When Mental Health Issues are Experienced as a Couple

When Mental Health Disorders are Experienced as a Couple

The detrimental symptoms of a mental health disorder can cause those experiencing them a great deal of suffering. But while the symptoms of individual cases are widely covered and discussed in professional literature, research addressing cases of a depressed couple, for instance, are few and far between. Yet despite the scarcity of such documented cases, couples dealing with depression—or anxiety, or a number of other mental health disorders—do exist, and their experiences should also receive the attention necessary for them to identify their shared issues and begin to heal. Read on to find out about couples with mental health issues, and about how such shared experiences might manifest themselves.

Affective Concordance and Mutual Mental Health Disorders

At its core, mutual mental health disorders, among couples or within other types of relationships, refers to cases where more than one individual shares a mental health experience, which many times can lead to harmful effects. It should also be stressed that not all affective concordance may lead to mental illness, and that only cases where shared emotional states become detrimental should be considered as possible instances of a shared mental health disorder.
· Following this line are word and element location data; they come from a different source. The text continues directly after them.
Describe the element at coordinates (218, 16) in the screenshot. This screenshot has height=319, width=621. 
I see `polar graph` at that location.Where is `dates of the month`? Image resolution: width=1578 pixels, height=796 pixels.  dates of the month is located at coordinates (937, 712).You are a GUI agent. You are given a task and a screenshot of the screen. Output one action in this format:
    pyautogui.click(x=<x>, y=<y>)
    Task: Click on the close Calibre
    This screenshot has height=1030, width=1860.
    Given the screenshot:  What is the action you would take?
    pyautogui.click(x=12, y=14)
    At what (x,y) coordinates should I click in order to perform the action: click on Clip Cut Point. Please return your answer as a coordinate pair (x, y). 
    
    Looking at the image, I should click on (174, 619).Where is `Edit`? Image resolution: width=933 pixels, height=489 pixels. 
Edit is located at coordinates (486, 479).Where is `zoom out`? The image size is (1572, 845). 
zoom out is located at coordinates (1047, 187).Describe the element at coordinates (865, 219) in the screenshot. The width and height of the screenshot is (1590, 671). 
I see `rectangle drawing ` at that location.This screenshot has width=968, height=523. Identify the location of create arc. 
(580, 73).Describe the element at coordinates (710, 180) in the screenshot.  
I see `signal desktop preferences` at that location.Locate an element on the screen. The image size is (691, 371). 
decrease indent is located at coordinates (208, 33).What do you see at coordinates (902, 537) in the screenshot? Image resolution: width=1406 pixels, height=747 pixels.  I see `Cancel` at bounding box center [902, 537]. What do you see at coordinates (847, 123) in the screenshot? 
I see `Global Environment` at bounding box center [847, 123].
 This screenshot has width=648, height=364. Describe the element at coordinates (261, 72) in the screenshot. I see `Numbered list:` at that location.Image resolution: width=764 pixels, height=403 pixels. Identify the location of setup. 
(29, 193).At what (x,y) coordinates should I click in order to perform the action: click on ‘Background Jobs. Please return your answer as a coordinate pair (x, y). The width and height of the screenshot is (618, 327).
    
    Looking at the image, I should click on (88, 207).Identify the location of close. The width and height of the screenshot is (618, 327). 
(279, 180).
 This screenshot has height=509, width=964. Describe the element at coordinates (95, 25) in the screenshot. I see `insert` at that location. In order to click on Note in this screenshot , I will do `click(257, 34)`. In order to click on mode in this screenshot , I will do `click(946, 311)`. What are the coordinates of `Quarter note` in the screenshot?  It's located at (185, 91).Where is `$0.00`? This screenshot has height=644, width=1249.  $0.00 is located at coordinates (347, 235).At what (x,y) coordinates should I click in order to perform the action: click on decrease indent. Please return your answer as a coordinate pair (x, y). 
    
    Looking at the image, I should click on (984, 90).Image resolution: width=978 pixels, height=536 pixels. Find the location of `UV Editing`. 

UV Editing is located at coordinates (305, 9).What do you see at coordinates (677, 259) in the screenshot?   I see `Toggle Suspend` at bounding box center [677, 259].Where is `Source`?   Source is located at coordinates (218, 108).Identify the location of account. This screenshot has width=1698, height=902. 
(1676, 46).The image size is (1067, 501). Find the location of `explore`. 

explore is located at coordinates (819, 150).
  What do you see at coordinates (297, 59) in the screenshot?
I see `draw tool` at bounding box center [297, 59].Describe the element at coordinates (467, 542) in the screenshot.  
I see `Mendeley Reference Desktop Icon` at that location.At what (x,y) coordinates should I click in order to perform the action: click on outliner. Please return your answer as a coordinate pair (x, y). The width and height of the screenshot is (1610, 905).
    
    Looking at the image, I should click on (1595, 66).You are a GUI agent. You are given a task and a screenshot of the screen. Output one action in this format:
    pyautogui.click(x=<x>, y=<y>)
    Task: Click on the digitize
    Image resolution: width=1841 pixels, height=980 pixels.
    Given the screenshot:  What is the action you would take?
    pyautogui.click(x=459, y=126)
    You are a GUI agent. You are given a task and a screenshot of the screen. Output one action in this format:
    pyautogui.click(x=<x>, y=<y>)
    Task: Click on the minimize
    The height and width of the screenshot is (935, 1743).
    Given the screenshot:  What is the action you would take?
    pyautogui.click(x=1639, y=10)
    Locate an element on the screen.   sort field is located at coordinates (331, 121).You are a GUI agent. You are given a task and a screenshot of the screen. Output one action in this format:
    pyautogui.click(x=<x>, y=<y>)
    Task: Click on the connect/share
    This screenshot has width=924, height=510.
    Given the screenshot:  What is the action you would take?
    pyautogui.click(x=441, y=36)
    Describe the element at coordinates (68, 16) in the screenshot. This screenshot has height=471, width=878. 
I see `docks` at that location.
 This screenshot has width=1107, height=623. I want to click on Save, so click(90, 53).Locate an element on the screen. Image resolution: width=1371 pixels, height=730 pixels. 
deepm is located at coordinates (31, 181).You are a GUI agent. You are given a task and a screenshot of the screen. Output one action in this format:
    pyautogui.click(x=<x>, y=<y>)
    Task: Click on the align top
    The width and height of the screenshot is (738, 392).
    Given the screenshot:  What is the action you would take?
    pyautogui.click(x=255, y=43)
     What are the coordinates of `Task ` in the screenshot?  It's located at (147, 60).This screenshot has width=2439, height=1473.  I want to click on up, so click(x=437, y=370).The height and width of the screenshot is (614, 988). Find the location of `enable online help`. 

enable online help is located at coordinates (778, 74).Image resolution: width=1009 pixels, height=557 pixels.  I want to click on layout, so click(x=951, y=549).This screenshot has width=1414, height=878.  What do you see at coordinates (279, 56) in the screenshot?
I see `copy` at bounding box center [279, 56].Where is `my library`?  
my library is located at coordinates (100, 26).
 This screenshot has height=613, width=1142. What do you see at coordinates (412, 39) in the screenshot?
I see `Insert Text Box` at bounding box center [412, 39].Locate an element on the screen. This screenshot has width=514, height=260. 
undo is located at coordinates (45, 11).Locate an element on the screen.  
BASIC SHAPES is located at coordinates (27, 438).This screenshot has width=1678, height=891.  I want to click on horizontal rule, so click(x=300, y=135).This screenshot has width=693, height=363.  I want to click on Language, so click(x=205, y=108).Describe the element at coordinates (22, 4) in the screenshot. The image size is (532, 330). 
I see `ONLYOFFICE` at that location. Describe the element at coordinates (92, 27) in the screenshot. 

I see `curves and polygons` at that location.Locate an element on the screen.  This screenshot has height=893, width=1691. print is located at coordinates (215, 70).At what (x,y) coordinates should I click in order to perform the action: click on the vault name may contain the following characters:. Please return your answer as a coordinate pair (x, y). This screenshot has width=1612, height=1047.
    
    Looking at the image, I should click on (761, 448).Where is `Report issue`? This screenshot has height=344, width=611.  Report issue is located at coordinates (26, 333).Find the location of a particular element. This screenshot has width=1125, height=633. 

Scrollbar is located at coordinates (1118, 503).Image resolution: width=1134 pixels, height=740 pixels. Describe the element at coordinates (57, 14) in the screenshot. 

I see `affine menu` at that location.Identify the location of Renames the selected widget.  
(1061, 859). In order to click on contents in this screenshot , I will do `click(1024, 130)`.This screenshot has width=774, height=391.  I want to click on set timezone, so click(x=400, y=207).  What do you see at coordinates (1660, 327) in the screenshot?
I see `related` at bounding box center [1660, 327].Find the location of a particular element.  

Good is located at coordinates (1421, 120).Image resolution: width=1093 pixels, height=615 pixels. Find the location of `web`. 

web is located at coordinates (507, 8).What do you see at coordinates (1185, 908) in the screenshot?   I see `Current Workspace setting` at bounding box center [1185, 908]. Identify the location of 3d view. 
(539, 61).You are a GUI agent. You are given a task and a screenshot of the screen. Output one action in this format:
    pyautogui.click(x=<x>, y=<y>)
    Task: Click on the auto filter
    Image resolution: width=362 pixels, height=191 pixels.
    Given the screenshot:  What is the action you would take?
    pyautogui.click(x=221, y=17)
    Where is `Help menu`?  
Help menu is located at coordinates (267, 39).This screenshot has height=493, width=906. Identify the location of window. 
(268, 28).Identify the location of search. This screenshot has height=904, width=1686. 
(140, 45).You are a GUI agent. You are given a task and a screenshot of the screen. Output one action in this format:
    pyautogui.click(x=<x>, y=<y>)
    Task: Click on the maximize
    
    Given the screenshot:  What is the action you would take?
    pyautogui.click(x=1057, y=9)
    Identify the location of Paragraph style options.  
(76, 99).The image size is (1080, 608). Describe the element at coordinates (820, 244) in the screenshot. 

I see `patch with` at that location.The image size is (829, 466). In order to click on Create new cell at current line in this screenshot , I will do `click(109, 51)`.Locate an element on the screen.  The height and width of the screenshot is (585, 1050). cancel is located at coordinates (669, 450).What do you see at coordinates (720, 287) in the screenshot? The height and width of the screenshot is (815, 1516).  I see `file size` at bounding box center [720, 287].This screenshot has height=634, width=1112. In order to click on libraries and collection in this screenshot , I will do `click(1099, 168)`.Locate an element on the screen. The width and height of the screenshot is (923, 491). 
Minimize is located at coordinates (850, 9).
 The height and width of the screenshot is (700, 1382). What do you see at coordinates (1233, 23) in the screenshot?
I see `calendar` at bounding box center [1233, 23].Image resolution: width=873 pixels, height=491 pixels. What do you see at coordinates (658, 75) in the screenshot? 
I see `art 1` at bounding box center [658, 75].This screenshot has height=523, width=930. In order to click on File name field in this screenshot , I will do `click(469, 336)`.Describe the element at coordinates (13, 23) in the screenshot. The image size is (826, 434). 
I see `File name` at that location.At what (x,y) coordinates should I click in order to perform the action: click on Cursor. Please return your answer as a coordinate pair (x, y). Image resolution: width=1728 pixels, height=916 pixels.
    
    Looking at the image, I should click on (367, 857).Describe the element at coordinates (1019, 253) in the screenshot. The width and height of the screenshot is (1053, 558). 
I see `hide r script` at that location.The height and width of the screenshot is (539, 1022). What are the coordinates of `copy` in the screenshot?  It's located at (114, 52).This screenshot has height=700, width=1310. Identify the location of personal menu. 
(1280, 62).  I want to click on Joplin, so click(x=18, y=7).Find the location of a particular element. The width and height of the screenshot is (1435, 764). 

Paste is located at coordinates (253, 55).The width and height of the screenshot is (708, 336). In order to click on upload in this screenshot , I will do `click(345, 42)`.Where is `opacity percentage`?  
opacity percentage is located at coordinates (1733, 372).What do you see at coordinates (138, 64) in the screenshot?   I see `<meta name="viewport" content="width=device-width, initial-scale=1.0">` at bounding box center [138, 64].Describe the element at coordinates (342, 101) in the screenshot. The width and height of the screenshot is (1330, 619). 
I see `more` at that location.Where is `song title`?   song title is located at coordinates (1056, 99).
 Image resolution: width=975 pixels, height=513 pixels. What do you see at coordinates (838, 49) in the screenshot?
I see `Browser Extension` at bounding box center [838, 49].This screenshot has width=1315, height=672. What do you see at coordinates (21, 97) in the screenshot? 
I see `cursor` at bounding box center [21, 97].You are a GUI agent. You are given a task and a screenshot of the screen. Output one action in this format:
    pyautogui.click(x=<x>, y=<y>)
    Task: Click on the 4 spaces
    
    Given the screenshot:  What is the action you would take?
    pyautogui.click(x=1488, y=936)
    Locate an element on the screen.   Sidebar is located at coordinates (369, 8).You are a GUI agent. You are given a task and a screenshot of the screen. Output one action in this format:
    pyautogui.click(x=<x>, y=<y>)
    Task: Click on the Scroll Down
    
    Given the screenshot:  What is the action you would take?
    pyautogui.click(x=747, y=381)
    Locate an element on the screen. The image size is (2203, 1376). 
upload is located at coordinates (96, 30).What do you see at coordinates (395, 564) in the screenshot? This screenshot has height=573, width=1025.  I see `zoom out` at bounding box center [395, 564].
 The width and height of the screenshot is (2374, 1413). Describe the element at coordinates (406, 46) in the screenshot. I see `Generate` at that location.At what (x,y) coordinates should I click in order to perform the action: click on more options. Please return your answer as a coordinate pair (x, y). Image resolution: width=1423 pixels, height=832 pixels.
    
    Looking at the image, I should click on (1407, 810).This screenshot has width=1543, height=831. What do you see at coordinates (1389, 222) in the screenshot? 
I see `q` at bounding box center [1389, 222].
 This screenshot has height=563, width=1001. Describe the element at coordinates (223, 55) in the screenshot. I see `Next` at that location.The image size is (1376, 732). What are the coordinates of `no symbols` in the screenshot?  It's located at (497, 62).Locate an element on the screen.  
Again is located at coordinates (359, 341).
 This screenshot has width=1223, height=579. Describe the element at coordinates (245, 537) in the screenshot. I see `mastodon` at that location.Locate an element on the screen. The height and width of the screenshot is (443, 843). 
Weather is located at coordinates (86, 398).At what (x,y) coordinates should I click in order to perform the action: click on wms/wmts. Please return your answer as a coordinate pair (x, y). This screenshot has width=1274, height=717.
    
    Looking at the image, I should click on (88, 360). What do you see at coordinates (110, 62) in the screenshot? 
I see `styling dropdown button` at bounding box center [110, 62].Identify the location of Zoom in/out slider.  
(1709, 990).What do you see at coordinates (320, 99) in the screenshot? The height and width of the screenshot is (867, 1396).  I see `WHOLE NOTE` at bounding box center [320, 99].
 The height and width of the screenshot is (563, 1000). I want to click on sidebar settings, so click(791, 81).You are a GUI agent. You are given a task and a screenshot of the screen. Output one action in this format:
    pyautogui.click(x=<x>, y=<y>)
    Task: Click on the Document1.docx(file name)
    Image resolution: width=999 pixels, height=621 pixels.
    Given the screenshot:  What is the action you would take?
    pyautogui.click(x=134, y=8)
couples therapy mental health

The Case of Folie a Deux

Out of the various types of mutual mental health disorders, or cases of affective concordance, one type of shared disorder has been granted a rather prominent place in the study of mental health: folie à deux. The mental health disorder refers to instances of shared psychosis, where the same delusions are usually experienced by members of the same family.

Up until 2013, folie à deux was officially recognized by the American Psychiatric Association (APA) as a distinct mental health disorder in its own right. However, folie à deux was removed from the APA’s fifth edition of its Diagnostics and Statistical Manual (DSM-V). Its removal was due to insufficient evidence that made such a shared disorder uniquely different from two individuals having the same disorder as one another. For this reason, cases that would have been previously defined as folie à deux are now referred to as two instances of delusional disorder.

Treatments and interventions such as antipsychotic medication, separating the relevant family members from one another, individual and family therapy, may offer patients with this condition symptom relief.

Mental Health Disorder Concordance Among Couples

Couples have been shown to more often suffer from the same mental health disorder as their spouse, when compared to non-couples among the general population. Directionality was also found among couples, so that the existence of a mental health disorder among one spouse can act as a predictor for the same disorder among the second spouse.

Shared Depression and Anxiety Among Couples

Research also points to a noticeable increase in prevalence for the two most common types of mental health disorder—anxiety and depression—when one’s partner has the same condition. Specifically, studies have shown that a woman in a relationship with a man who has anxiety are three times more likely to face anxiety themselves.

Women in a relationship with men who have depression were over four times more likely to experience depression. This in addition to women being one and a half-to-three times more likely to experience depression than men. Together, these findings suggest that depression among married couples is far more likely to exist.

Environmental Risk Factors for Shared Mental Health Disorders

Several environmental factors for the higher prevalence of shared mental health issues among couples have been uncovered. Among them is the crucial role that one’s family often plays in their available support system: for many individuals, the family unit is the most immediate and central source of support when dealing with emotional issues. If members of their family, and specifically their spouse, are prone to the same vulnerability as the individual facing a certain disorder, their partner’s condition may act as a trigger for the aforementioned spouse, causing their relationship to negatively impact both partners’ sense of well-being.

Seen from another angle, the mental health costs of becoming the central caregiver to one’s partner can in itself bring on mental health symptoms, at times reflecting the same ones their partner is suffering from. For this reason, it is imperative, when possible, to provide external care and services to one’s spouse, and not contain their treatment and overall care within their spousal relationship or family unit.

One partner’s mental health disorder can similarly begin to affect both partners when existing marital issues are already in place. This has particularly been shown to be true in cases of depression.

Shared, high-stress occupation among spouses is yet another explanation for detrimental concordance. Soldiers and veterans, for instance, both of whom have a higher likelihood of developing anxiety disorders, households with either vocation are also significantly more likely to have shared mental health disorders.

depressed couple

Seeking Help

Both the original patient and the caregiver-turned-patient in a romantic relationship deserve empathy and professional care. As such, it is important for both partners to seek out the type of treatment that could meet their needs, and develop a support network they can rely on when looking to benefit their own mental health, and that of their loved one.

Available treatments for partners and primary caregivers include dedicated support groups, psychopharmacological treatment, psychotherapy, and medical device treatments. Changing one’s environment through diet and exercise can also improve their well-being. And finally, remembering they, too, deserve attention and care, is also an important part of their family’s well-being.